Item and word position data
________________________

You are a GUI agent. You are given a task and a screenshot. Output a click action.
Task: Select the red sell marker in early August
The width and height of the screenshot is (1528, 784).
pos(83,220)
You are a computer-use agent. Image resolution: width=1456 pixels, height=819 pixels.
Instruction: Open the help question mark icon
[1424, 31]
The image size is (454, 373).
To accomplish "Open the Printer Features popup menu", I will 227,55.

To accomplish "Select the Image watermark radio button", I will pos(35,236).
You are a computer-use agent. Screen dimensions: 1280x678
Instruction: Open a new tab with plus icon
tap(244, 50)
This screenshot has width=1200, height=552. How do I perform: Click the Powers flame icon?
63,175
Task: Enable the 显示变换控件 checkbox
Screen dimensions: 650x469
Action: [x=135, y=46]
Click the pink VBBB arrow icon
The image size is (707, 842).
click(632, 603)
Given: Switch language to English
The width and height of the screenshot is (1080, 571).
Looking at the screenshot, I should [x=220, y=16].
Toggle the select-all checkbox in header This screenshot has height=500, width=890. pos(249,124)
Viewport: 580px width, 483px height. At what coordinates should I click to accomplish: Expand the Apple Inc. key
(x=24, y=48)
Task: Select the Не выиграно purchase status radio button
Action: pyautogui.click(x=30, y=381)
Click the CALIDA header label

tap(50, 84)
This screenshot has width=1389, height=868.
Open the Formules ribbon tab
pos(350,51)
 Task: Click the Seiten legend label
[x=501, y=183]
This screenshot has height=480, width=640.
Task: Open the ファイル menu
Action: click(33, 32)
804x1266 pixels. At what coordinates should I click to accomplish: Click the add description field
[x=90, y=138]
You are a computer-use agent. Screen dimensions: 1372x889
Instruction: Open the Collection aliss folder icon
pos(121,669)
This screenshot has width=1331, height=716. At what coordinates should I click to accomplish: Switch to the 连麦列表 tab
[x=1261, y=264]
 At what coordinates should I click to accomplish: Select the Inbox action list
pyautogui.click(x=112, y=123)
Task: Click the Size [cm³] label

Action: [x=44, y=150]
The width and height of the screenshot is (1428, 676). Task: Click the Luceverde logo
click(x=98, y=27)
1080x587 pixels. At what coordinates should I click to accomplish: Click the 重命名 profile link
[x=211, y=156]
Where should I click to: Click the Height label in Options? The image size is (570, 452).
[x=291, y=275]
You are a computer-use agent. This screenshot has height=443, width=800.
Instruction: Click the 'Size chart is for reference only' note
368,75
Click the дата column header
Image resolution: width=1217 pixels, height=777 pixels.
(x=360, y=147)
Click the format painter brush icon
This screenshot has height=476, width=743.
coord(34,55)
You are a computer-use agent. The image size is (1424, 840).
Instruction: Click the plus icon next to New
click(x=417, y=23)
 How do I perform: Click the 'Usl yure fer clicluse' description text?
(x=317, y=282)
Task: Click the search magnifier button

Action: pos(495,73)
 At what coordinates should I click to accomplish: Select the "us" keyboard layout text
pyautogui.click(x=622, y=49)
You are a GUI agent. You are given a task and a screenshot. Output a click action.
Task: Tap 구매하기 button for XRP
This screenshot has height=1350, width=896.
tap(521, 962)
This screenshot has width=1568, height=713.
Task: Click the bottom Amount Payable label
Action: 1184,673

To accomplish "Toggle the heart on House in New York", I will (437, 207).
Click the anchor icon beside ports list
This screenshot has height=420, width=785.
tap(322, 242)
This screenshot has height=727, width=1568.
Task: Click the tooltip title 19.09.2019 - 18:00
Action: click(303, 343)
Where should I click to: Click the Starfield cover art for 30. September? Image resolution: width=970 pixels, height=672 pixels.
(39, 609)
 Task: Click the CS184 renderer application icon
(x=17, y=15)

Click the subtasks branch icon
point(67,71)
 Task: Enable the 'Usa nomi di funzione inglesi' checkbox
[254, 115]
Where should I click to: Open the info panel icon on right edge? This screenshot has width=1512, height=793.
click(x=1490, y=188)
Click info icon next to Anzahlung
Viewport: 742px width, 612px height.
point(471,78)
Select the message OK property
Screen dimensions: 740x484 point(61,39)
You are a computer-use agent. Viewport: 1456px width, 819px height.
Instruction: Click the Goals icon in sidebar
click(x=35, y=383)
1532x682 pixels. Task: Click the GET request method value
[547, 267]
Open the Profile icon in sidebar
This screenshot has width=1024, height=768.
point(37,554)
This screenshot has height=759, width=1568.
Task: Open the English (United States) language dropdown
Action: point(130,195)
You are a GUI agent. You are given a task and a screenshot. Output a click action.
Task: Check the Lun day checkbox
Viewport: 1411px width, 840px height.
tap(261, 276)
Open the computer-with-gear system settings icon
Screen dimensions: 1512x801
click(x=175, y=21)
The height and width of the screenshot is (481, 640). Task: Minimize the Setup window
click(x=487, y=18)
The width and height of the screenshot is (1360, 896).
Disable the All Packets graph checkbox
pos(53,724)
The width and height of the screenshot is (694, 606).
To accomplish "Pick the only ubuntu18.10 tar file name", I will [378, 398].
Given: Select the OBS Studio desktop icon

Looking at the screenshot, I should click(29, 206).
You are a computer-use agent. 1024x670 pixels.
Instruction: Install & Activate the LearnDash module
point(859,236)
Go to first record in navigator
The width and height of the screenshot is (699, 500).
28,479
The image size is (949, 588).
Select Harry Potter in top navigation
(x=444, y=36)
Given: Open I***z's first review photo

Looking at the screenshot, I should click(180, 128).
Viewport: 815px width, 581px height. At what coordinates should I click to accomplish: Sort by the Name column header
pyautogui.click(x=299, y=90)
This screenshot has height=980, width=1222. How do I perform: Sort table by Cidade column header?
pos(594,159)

________________________

== What to do ==
Please output these lines word for word, beginning with the line that contains "Given: Open I***z's first review photo" and continuing through the final line.

== Problem solution ==
Given: Open I***z's first review photo

Looking at the screenshot, I should click(180, 128).
Viewport: 815px width, 581px height. At what coordinates should I click to accomplish: Sort by the Name column header
pyautogui.click(x=299, y=90)
This screenshot has height=980, width=1222. How do I perform: Sort table by Cidade column header?
pos(594,159)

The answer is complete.